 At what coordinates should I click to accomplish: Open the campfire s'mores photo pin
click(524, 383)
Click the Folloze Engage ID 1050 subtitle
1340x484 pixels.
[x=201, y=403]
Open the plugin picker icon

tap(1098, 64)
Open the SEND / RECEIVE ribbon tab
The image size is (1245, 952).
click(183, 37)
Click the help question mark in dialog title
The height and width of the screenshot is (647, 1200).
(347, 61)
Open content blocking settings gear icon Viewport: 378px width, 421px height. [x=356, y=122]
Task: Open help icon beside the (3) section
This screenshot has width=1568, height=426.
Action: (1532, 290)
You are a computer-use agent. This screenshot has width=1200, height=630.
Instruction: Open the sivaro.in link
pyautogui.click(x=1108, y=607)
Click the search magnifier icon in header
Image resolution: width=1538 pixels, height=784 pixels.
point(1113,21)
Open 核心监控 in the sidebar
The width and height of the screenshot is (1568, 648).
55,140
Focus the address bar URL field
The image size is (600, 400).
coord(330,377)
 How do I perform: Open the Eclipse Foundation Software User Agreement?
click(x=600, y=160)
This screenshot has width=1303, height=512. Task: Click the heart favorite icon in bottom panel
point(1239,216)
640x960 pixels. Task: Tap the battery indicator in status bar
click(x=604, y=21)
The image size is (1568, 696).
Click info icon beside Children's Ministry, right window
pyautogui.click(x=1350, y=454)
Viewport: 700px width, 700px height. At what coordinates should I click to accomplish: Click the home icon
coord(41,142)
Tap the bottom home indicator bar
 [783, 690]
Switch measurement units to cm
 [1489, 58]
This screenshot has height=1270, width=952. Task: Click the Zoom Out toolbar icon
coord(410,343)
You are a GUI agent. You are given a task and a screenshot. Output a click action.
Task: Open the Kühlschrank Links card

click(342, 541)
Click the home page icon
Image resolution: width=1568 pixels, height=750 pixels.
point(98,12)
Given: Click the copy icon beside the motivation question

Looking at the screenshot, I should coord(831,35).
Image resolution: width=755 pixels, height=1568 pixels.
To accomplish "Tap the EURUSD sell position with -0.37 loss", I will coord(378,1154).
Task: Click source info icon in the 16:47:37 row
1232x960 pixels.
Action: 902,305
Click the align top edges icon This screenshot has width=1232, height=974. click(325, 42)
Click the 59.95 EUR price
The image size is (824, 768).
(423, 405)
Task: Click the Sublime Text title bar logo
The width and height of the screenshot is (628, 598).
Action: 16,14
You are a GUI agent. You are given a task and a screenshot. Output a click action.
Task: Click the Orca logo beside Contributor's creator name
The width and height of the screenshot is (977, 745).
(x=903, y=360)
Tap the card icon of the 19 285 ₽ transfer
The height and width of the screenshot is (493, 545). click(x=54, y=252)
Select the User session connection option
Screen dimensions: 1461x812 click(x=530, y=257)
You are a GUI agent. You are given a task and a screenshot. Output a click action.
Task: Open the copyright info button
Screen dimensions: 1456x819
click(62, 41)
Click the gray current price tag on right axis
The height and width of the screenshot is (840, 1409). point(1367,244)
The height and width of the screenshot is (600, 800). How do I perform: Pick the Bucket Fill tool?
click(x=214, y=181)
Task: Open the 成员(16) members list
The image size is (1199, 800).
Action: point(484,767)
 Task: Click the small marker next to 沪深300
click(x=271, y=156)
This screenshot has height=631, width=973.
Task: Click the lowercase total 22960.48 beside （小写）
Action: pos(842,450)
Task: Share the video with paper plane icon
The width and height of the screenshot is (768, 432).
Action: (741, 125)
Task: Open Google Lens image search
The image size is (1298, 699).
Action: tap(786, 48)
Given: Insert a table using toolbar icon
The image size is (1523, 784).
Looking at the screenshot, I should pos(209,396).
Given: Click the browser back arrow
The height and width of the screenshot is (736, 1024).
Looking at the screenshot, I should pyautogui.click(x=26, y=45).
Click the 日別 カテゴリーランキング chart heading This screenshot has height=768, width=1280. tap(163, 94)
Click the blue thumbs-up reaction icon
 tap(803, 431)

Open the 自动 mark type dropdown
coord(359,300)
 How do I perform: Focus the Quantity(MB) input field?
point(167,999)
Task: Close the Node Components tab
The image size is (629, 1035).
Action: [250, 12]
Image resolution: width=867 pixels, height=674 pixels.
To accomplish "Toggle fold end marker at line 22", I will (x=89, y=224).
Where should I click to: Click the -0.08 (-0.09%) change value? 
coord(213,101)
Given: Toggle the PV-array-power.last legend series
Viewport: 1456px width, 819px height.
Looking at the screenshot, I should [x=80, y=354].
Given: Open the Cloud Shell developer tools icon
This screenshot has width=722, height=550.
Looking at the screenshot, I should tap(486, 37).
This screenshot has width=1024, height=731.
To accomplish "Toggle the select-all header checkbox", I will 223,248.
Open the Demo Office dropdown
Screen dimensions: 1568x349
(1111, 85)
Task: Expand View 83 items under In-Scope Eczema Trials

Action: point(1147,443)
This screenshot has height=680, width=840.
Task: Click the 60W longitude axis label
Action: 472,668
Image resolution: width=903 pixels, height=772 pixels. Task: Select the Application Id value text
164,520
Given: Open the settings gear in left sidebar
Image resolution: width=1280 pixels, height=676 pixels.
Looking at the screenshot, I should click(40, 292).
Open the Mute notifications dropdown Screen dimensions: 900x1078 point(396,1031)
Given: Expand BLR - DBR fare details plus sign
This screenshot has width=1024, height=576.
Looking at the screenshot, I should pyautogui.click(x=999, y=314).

◆ Set task
Quote all of the items above verbatim, keeping every line in its original order.

◆ Problem solution
 At what coordinates should I click to accomplish: Open the campfire s'mores photo pin
click(524, 383)
Click the Folloze Engage ID 1050 subtitle
1340x484 pixels.
[x=201, y=403]
Open the plugin picker icon

tap(1098, 64)
Open the SEND / RECEIVE ribbon tab
The image size is (1245, 952).
click(183, 37)
Click the help question mark in dialog title
The height and width of the screenshot is (647, 1200).
(347, 61)
Open content blocking settings gear icon Viewport: 378px width, 421px height. [x=356, y=122]
Task: Open help icon beside the (3) section
This screenshot has width=1568, height=426.
Action: (1532, 290)
You are a computer-use agent. This screenshot has width=1200, height=630.
Instruction: Open the sivaro.in link
pyautogui.click(x=1108, y=607)
Click the search magnifier icon in header
Image resolution: width=1538 pixels, height=784 pixels.
point(1113,21)
Open 核心监控 in the sidebar
The width and height of the screenshot is (1568, 648).
55,140
Focus the address bar URL field
The image size is (600, 400).
coord(330,377)
 How do I perform: Open the Eclipse Foundation Software User Agreement?
click(x=600, y=160)
This screenshot has width=1303, height=512. Task: Click the heart favorite icon in bottom panel
point(1239,216)
640x960 pixels. Task: Tap the battery indicator in status bar
click(x=604, y=21)
The image size is (1568, 696).
Click info icon beside Children's Ministry, right window
pyautogui.click(x=1350, y=454)
Viewport: 700px width, 700px height. At what coordinates should I click to accomplish: Click the home icon
coord(41,142)
Tap the bottom home indicator bar
 [783, 690]
Switch measurement units to cm
 [1489, 58]
This screenshot has height=1270, width=952. Task: Click the Zoom Out toolbar icon
coord(410,343)
You are a GUI agent. You are given a task and a screenshot. Output a click action.
Task: Open the Kühlschrank Links card

click(342, 541)
Click the home page icon
Image resolution: width=1568 pixels, height=750 pixels.
point(98,12)
Given: Click the copy icon beside the motivation question

Looking at the screenshot, I should coord(831,35).
Image resolution: width=755 pixels, height=1568 pixels.
To accomplish "Tap the EURUSD sell position with -0.37 loss", I will coord(378,1154).
Task: Click source info icon in the 16:47:37 row
1232x960 pixels.
Action: 902,305
Click the align top edges icon This screenshot has width=1232, height=974. click(325, 42)
Click the 59.95 EUR price
The image size is (824, 768).
(423, 405)
Task: Click the Sublime Text title bar logo
The width and height of the screenshot is (628, 598).
Action: 16,14
You are a GUI agent. You are given a task and a screenshot. Output a click action.
Task: Click the Orca logo beside Contributor's creator name
The width and height of the screenshot is (977, 745).
(x=903, y=360)
Tap the card icon of the 19 285 ₽ transfer
The height and width of the screenshot is (493, 545). click(x=54, y=252)
Select the User session connection option
Screen dimensions: 1461x812 click(x=530, y=257)
You are a GUI agent. You are given a task and a screenshot. Output a click action.
Task: Open the copyright info button
Screen dimensions: 1456x819
click(62, 41)
Click the gray current price tag on right axis
The height and width of the screenshot is (840, 1409). point(1367,244)
The height and width of the screenshot is (600, 800). How do I perform: Pick the Bucket Fill tool?
click(x=214, y=181)
Task: Open the 成员(16) members list
The image size is (1199, 800).
Action: point(484,767)
 Task: Click the small marker next to 沪深300
click(x=271, y=156)
This screenshot has height=631, width=973.
Task: Click the lowercase total 22960.48 beside （小写）
Action: pos(842,450)
Task: Share the video with paper plane icon
The width and height of the screenshot is (768, 432).
Action: (741, 125)
Task: Open Google Lens image search
The image size is (1298, 699).
Action: tap(786, 48)
Given: Insert a table using toolbar icon
The image size is (1523, 784).
Looking at the screenshot, I should pos(209,396).
Given: Click the browser back arrow
The height and width of the screenshot is (736, 1024).
Looking at the screenshot, I should pyautogui.click(x=26, y=45).
Click the 日別 カテゴリーランキング chart heading This screenshot has height=768, width=1280. tap(163, 94)
Click the blue thumbs-up reaction icon
 tap(803, 431)

Open the 自动 mark type dropdown
coord(359,300)
 How do I perform: Focus the Quantity(MB) input field?
point(167,999)
Task: Close the Node Components tab
The image size is (629, 1035).
Action: [250, 12]
Image resolution: width=867 pixels, height=674 pixels.
To accomplish "Toggle fold end marker at line 22", I will (x=89, y=224).
Where should I click to: Click the -0.08 (-0.09%) change value? 
coord(213,101)
Given: Toggle the PV-array-power.last legend series
Viewport: 1456px width, 819px height.
Looking at the screenshot, I should [x=80, y=354].
Given: Open the Cloud Shell developer tools icon
This screenshot has width=722, height=550.
Looking at the screenshot, I should tap(486, 37).
This screenshot has width=1024, height=731.
To accomplish "Toggle the select-all header checkbox", I will 223,248.
Open the Demo Office dropdown
Screen dimensions: 1568x349
(1111, 85)
Task: Expand View 83 items under In-Scope Eczema Trials

Action: point(1147,443)
This screenshot has height=680, width=840.
Task: Click the 60W longitude axis label
Action: 472,668
Image resolution: width=903 pixels, height=772 pixels. Task: Select the Application Id value text
164,520
Given: Open the settings gear in left sidebar
Image resolution: width=1280 pixels, height=676 pixels.
Looking at the screenshot, I should click(40, 292).
Open the Mute notifications dropdown Screen dimensions: 900x1078 point(396,1031)
Given: Expand BLR - DBR fare details plus sign
This screenshot has width=1024, height=576.
Looking at the screenshot, I should pyautogui.click(x=999, y=314).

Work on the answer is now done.